A Licence to Licence?
Do the provinces have licence to licence the activities of individuals or only commercial ventures?

In the BNA Act 1867, section 92 ( Head 9) power to licence was granted the provinces where it reads:

9. Shop, Saloon, Tavern, Auctioneer, and other Licences in order to the raising of a Revenue for Provincial, Local, or Municipal Purposes.

Where do individuals fit on this list?

There is a principle in law know as ejusdem generic (Latin for "of the same kind"). What this means is, in any list only those things of similar generic types can be included. To a list that includes "oranges, lemons, limes, grapefruit, etc.," one can not add bicycles or even bananas since neither of these match the citrus kind of fruit of which that list is comprised. There is a fuller explanation in the Blog of July 21, under the heading "What if the meaning is not plain?"

In 92(9) all the 'kinds' listed represent business or commercial entities making it clear that the provinces do not have authority to 'force' individuals to purchase a licence to do activities of a private, personal, not commercial nature.

In Provincial Secretary of Prince Edward Island v.

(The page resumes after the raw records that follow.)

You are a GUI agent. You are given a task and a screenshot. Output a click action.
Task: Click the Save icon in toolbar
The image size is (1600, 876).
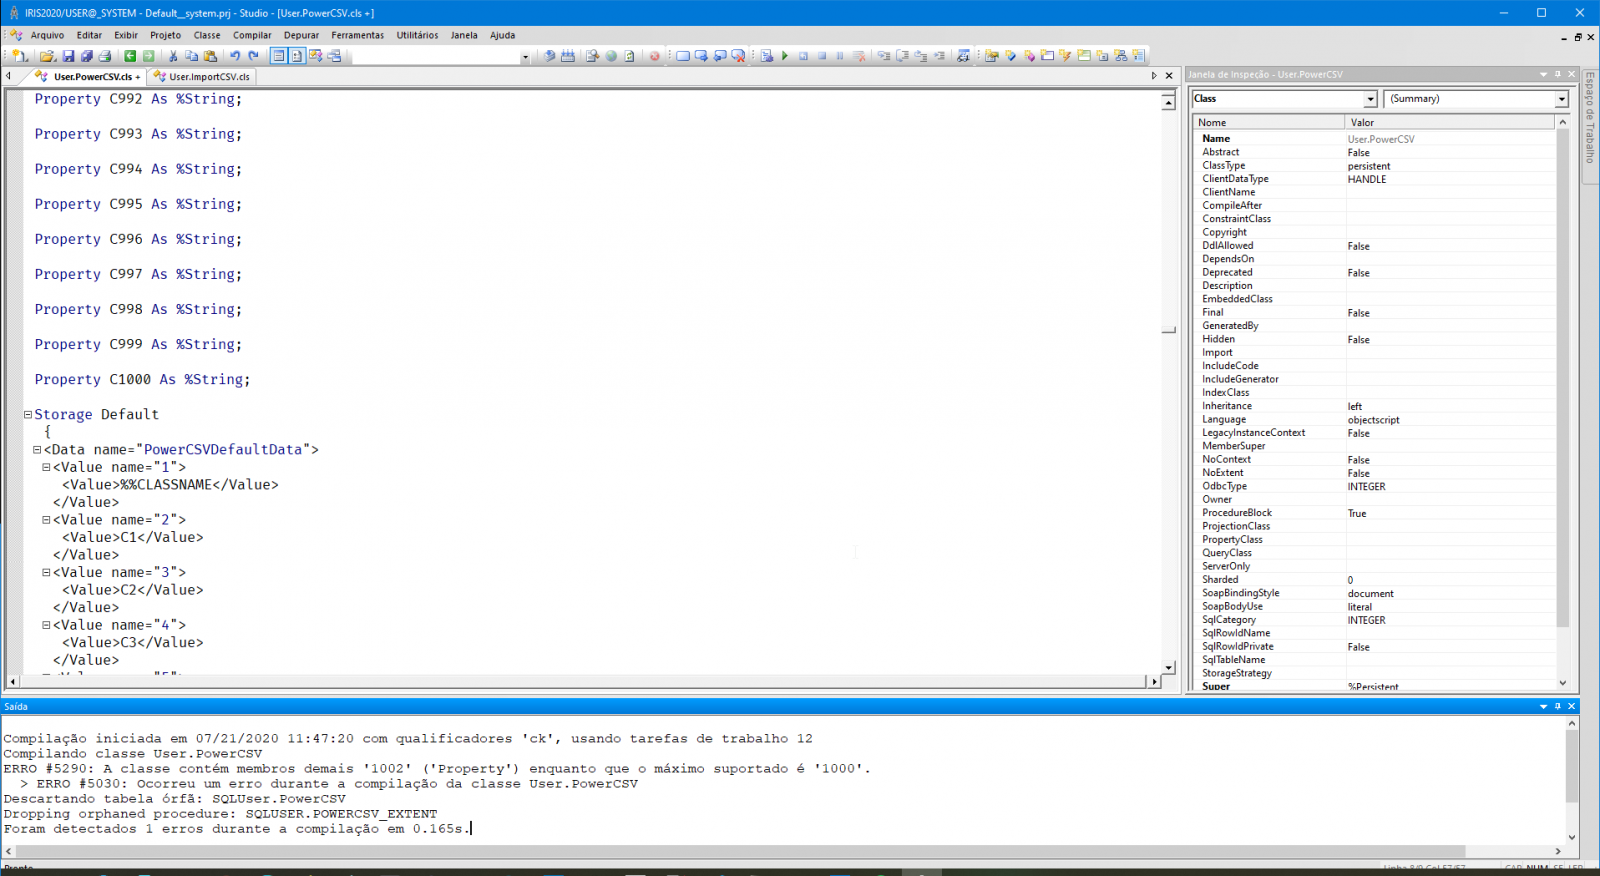(68, 56)
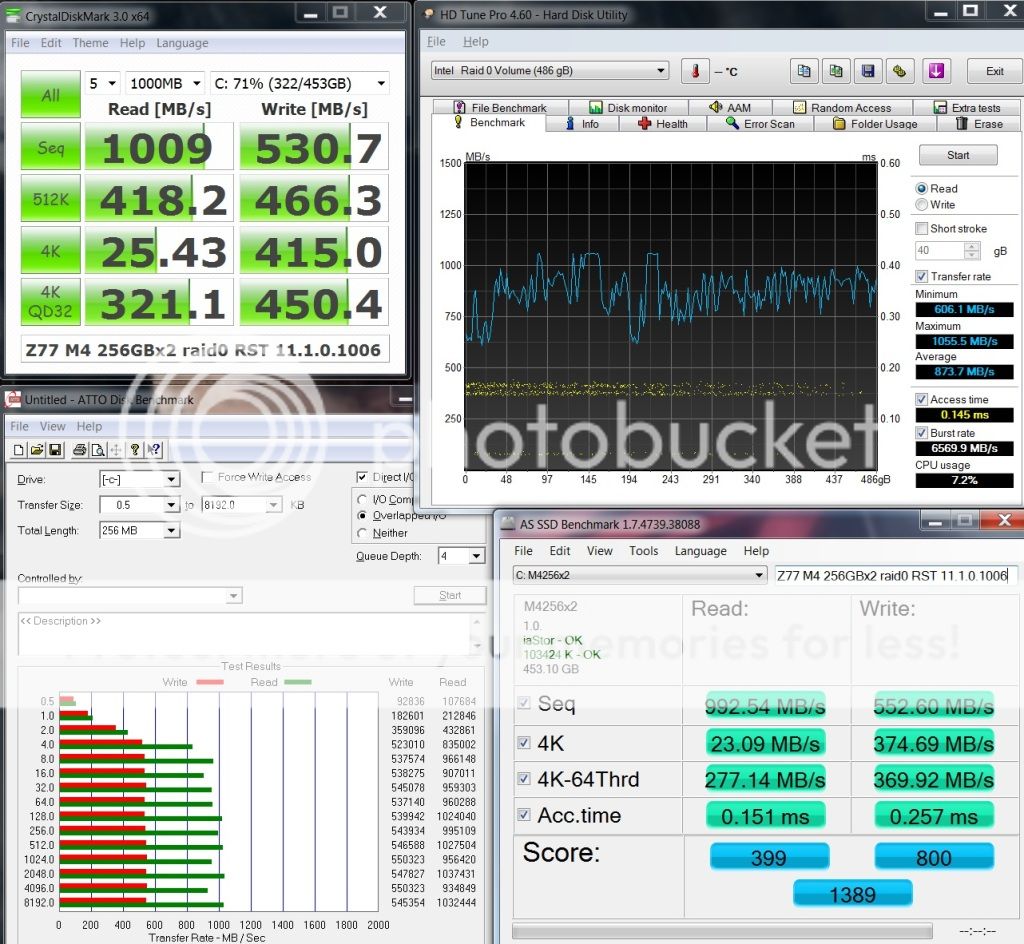This screenshot has width=1024, height=944.
Task: Click the Save floppy icon in ATTO toolbar
Action: [56, 450]
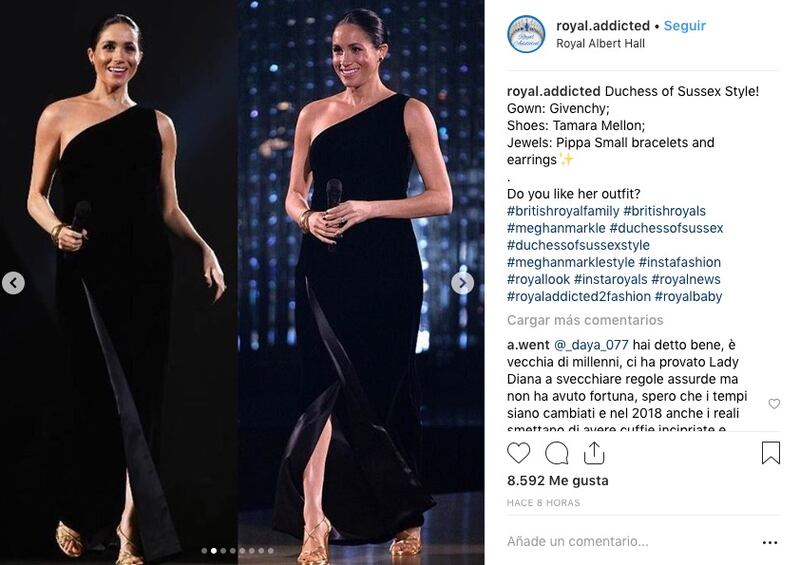Screen dimensions: 800x565
Task: Open the #royalbaby hashtag
Action: (x=688, y=297)
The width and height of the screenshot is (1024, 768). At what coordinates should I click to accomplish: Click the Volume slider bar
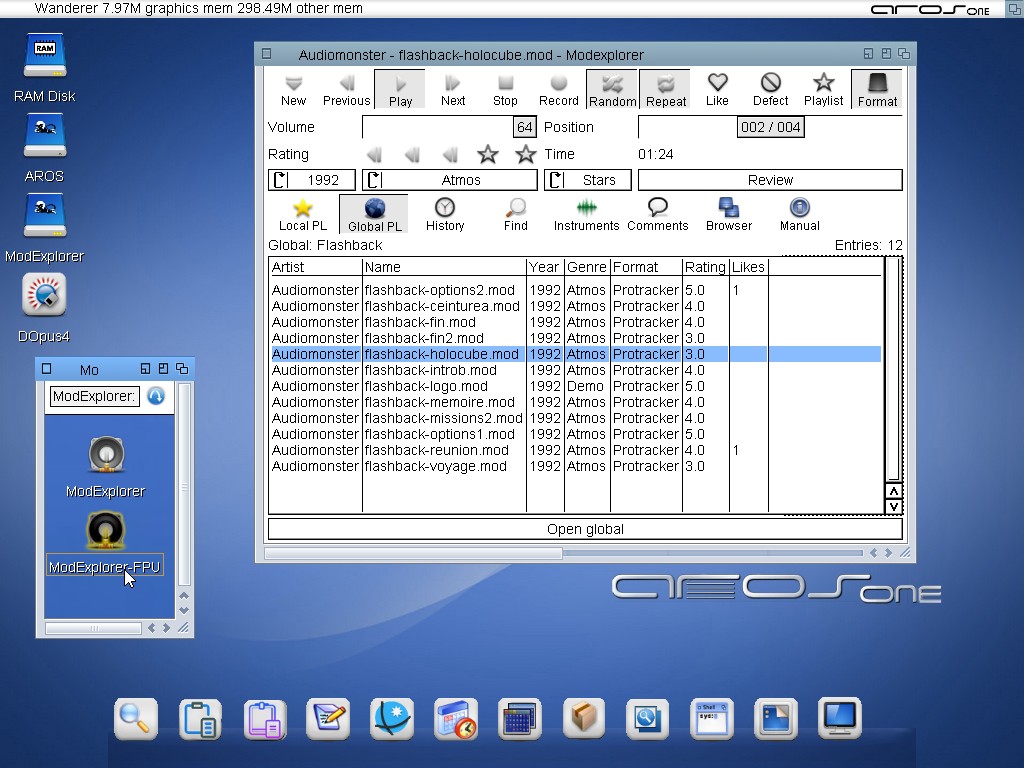(438, 127)
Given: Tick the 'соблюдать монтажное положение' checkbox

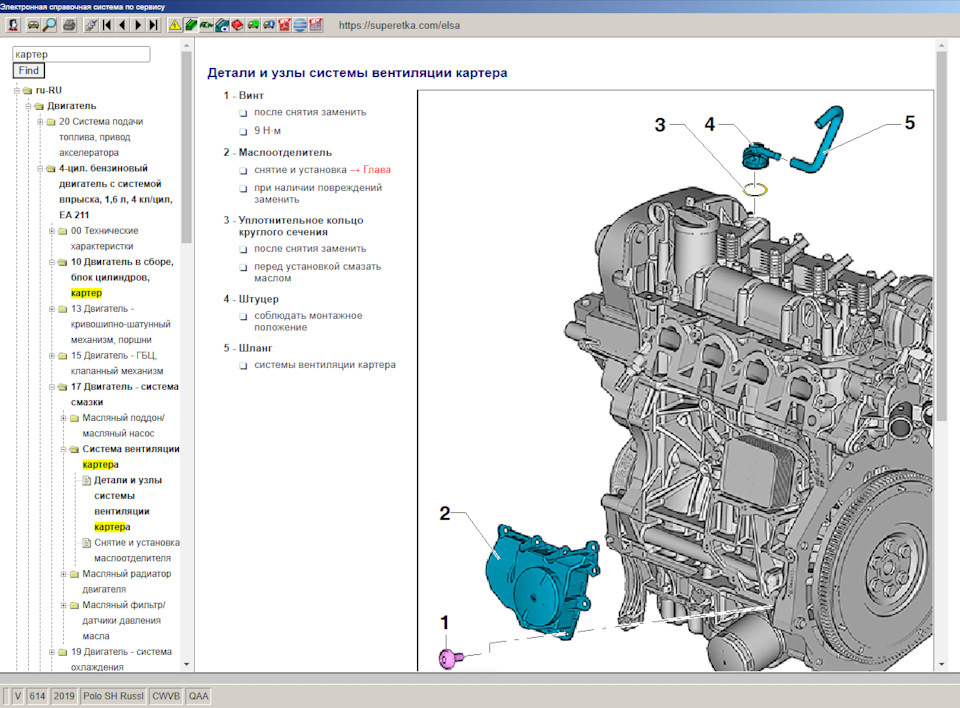Looking at the screenshot, I should (x=243, y=316).
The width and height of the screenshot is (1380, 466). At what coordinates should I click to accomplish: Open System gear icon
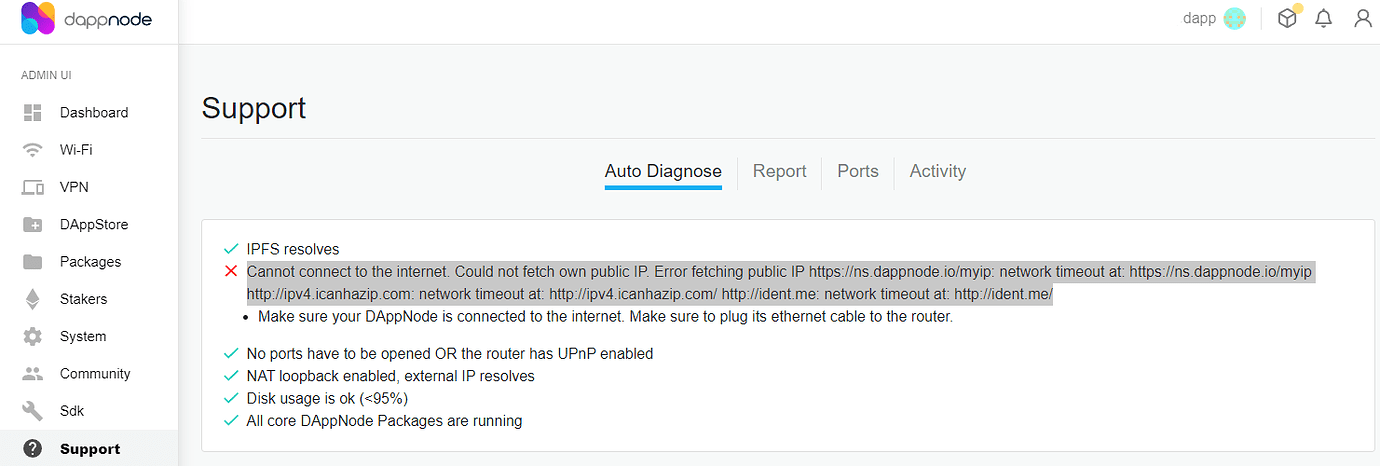tap(33, 336)
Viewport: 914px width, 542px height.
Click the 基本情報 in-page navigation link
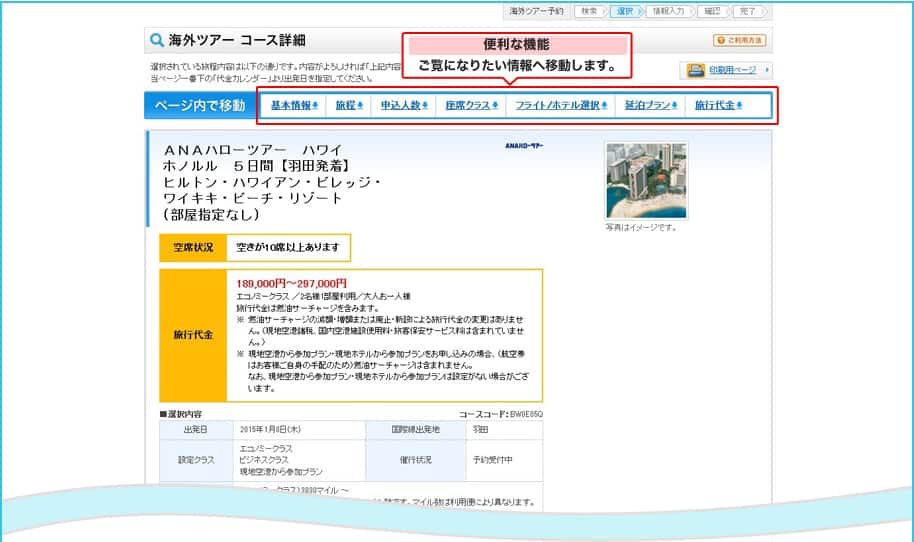coord(294,106)
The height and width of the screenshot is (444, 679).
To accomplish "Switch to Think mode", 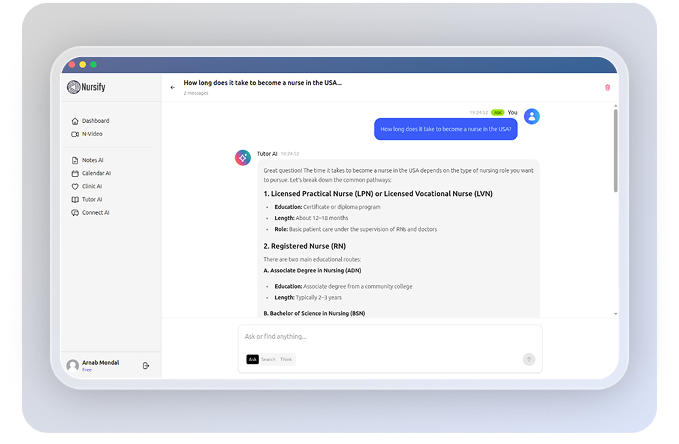I will coord(286,359).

Egan, [1941] SCR 396 — 1941-04-22 the Supreme Court of Canada (SCC) determined that: The words "and other licences" have been held not ejusdem generic with "shop, saloon, tavern, auctioneer," by which Head 9 is introduced.

Egan's appeal was turned down by the SCC and the 'kind' was expanded to include both the 'regulation of trade' and the 'provision of revenue'—still licensing was limited to entities involved in commerce, trade, and business.  Some might have tried to argue, for example, that commercial fishing was  not of the same 'kind' as "shop, saloon, tavern, auctioneer."

The fact that Egan was applying for a licence is evidence that he was acting in the capacity of a person—and therefore he was assumed to be acting in the capacity of a corporation, with an interest in commerce, business, or trade—and therefore under the jurisdiction of statute law.

One does not need a licence in any province to do things of a private, personal, non-commercial nature—research this before you return the car's licence plates, driver's licence, boat licence, dog and cat licence, hunting licence, gun licence, turkey licence, fishing licence, and all the other revenue raising scams that we have allowed to this point. When you are convinced, be prepare to defend that position—as are others.

He who does not assert his rights has none. (a maxim of law)

Use what you read here as a part of your research to establish your understanding.